电报频传,羽书交驰……他知道他们已等得确有几分焦急了。

使他又感到几分慰藉的是6月15日,毛泽东以中华苏维埃共和国中央政府主席名义及中国工农红军革命军事委员会主席朱德与副主席周恩来、王稼祥等联名发布《为反对日本吞并华北和蒋介石卖国宣言》,把他和项英两位“元老”以中央政府副主席排在毛之后,朱、周、王之前,这使他看到了自己在这些老战友中的重要地位。再就是20日发来的这封电报,他们的态度明显地温良起来,就战略方针问题要等他亲赴懋功开会商磋而决。

他觉得是时候了,该动身上路了。

他同徐向前、陈昌浩等人商量了一番,决定由徐、陈在总部留守,他仅带着秘书长黄超等几位随员,挑选了30多名精明强健的卫士,于6月21日策马出发了。

6月24日,毛泽东、朱德、周恩来等人抵达两河口镇,在一座相当壮观的喇嘛寺里住了下来,准备在这里召开政治局会议,讨论和制定两军会合后的统一行动计划及战略方针问题。

毛泽东一直在等待。

直到有消息说,张国焘一行已由理县的杂谷脑出发至懋功途中,毛泽东和大家甚是高兴。

这天,他终于下令让警卫员陈昌奉拿来剪子将他的披肩长发剪短几寸(在泸定城,陈昌奉曾劝他将头发剪一剪,他执意不肯,说要等翻过了大雪山与四方面军会合后再剪),还特意将妻子贺子珍为他缝补好的一套灰土布旧军装穿在身上。

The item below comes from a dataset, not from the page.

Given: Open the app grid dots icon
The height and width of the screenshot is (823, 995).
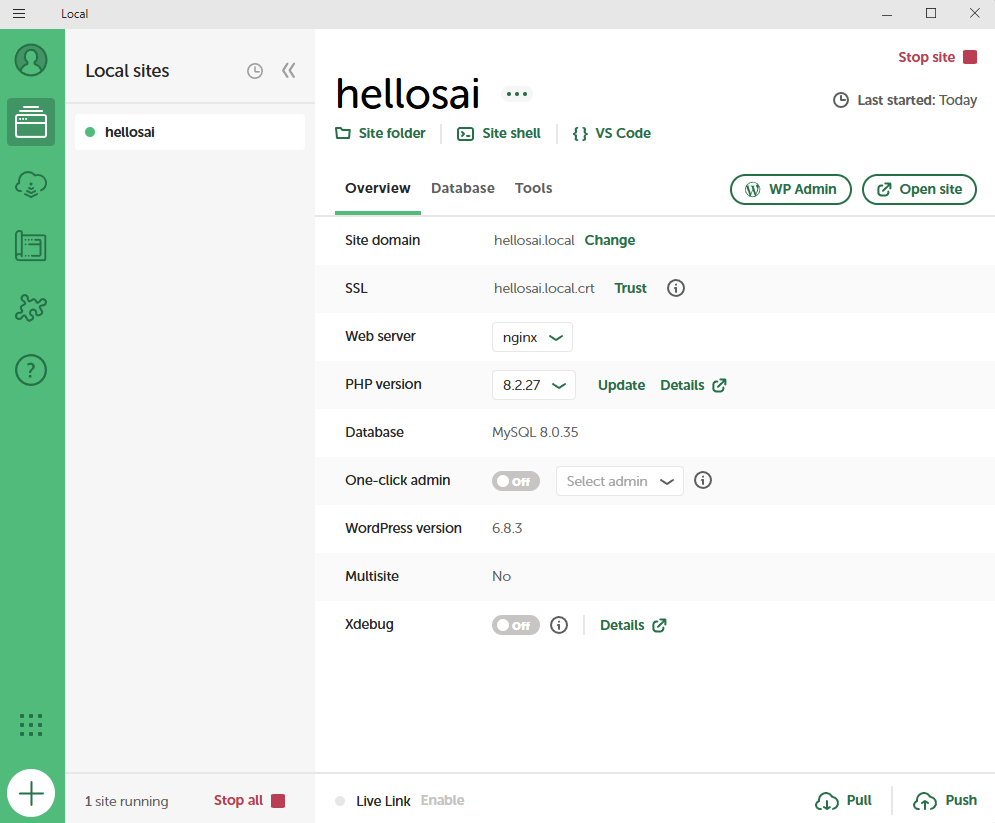Looking at the screenshot, I should [31, 725].
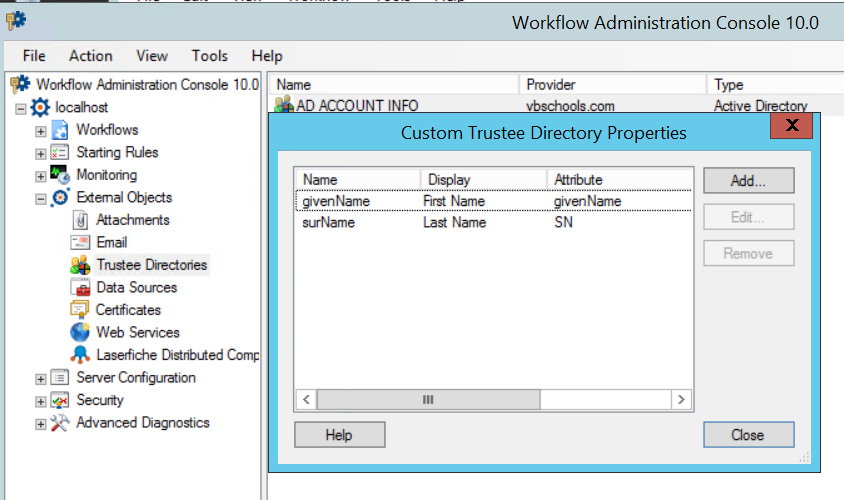Expand the Workflows tree node

(41, 131)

朱德也照此办理。他将一把剃须刀磨得雪亮,然后就将整个脑袋交给了老伴康克清,为他来个“彻底打扫”。

一直发烧咳嗽的周恩来,怎么也舍不得将一把漂亮的垂胸胡须像割韭菜似的剪下来,只是象征性地让邓颖超为他修整修整。他说:“还是留着的好。”

35岁的中央总书记张闻天(在是年1月召开的遵义会议上当选为中共中央总书记),在长征路上正与年方24岁的刘英(中央纵队秘书长)热恋——是毛泽东牵的线。刘英像变魔术似地把他戴的那副用线缠着的残腿近视镜(是在爬夹金山时摔断的)摘下来,给他戴上一副新的玳瑁框边眼镜,虽然两副眼镜的矫正度数不太一样,但张闻天还是乐呵呵地说:“很好很好,我要把它一直戴上。”

……

6月25日上午,天空刚才还是一片碧蓝,转眼间乌云骤起,雷声大作,噼噼啪啪下起雨来。

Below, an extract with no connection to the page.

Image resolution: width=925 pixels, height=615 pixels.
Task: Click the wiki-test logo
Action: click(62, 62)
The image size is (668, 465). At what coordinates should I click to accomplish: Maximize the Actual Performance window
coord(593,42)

机要参谋接到四方面军沿途部队传来的消息:张主席一行很快就到。

毛泽东、朱德、张闻天、博古等人便冒雨前往三里多路的抚边村去迎接,周恩来也抱病赶来了。

抚边,这个仅有几十户人家的小村落,是通往河口镇的要塞。两天前,这里已经做了大量的准备工作。村里的墙壁上用石灰水刷出了大幅标语,张贴了红红绿绿的欢迎口号,一些房屋前还挂着用红布制作的旗帜;村与村之间架起了野战电话,以便随时保持联系;在村口一片草坪上搭起了一个讲台,四周用松枝翠柏镶起一个绿边,缀上一束束鲜花。——这一切,都是为了迎接一个历史性时刻的到来。

大雨滂沱,丝毫没有停歇的样子。

毛泽东等人踅身在路边搭起的油布篷里,兴奋、急切而又十分有耐心地等待着。

站立得太久了,加之烟瘾大发,毛泽东便就地蹲下,点燃一支烟,美美地吸着,幽默道:“天公不作美,要扫大家的兴,可今天党政军首脑倾巢出动了!”

大家不约而同地笑了起来。

周恩来咳嗽了一下,接着说:“也许天公受了感动,所以就来个泪雨倾盆!”

又引发一阵笑声。

直到下午5时许,才听得一阵“嚼嚼嚼”的马蹄声由远而近传来。

列队站立在雨中的哨兵一个接一个地将消息传递过来:来啦——来啦——来啦——

毛泽东等人马上走出帐篷,迎上前去。

张国焘骑着一匹白色骏马,在30多名骑兵卫队的护卫下飞驰而来,马队荡起的泥水溅在欢迎人群的身上、脸上——但他们似乎毫无感觉,只是一个劲儿地鼓掌和欢笑。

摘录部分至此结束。